▸ TASK DETAILS:
Give the listing below as a JSON list of strings, one string per line, skipping blank lines and leaving out the pictures.

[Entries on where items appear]

╔══

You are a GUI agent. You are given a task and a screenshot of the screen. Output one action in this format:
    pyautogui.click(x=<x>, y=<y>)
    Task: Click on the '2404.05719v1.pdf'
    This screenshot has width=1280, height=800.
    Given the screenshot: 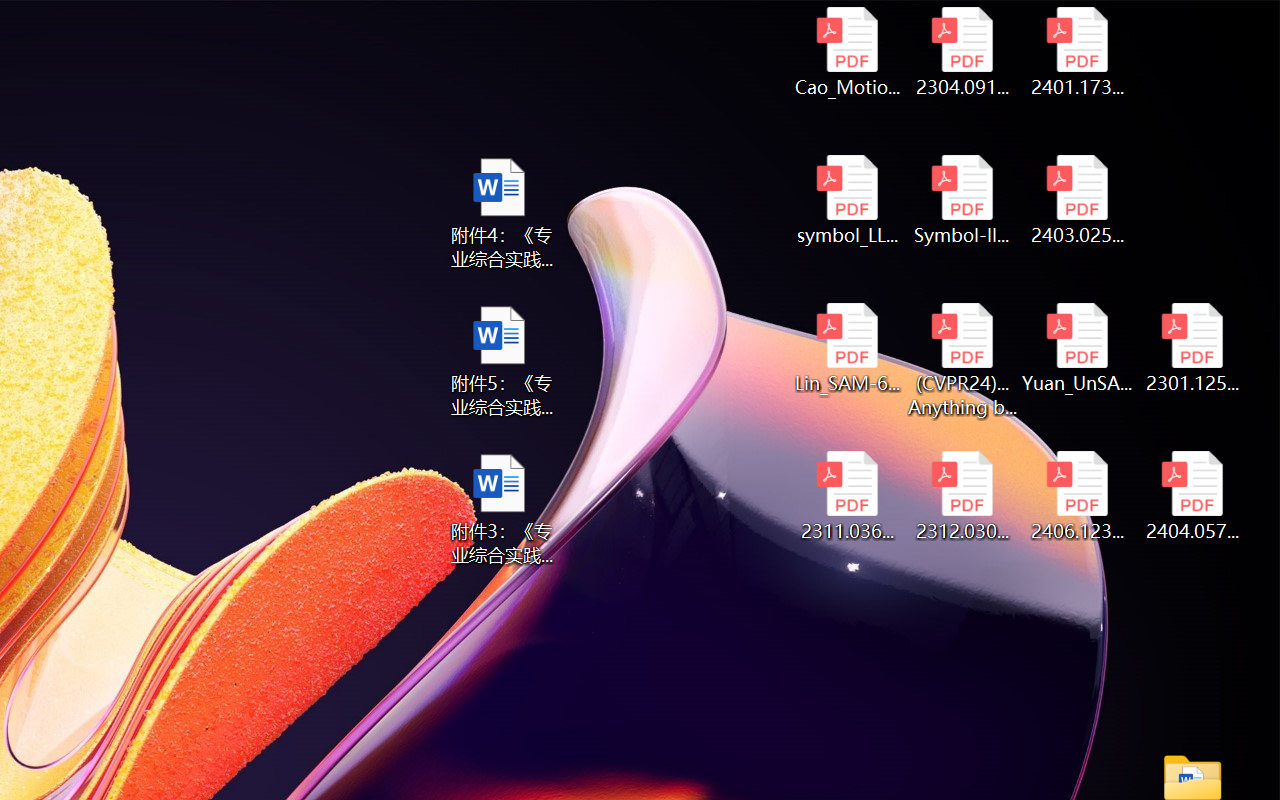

╚══

▸ SOLUTION FOR THIS PROBLEM:
[
  "You are a GUI agent. You are given a task and a screenshot of the screen. Output one action in this format:",
  "    pyautogui.click(x=<x>, y=<y>)",
  "    Task: Click on the '2404.05719v1.pdf'",
  "    This screenshot has width=1280, height=800.",
  "    Given the screenshot: "
]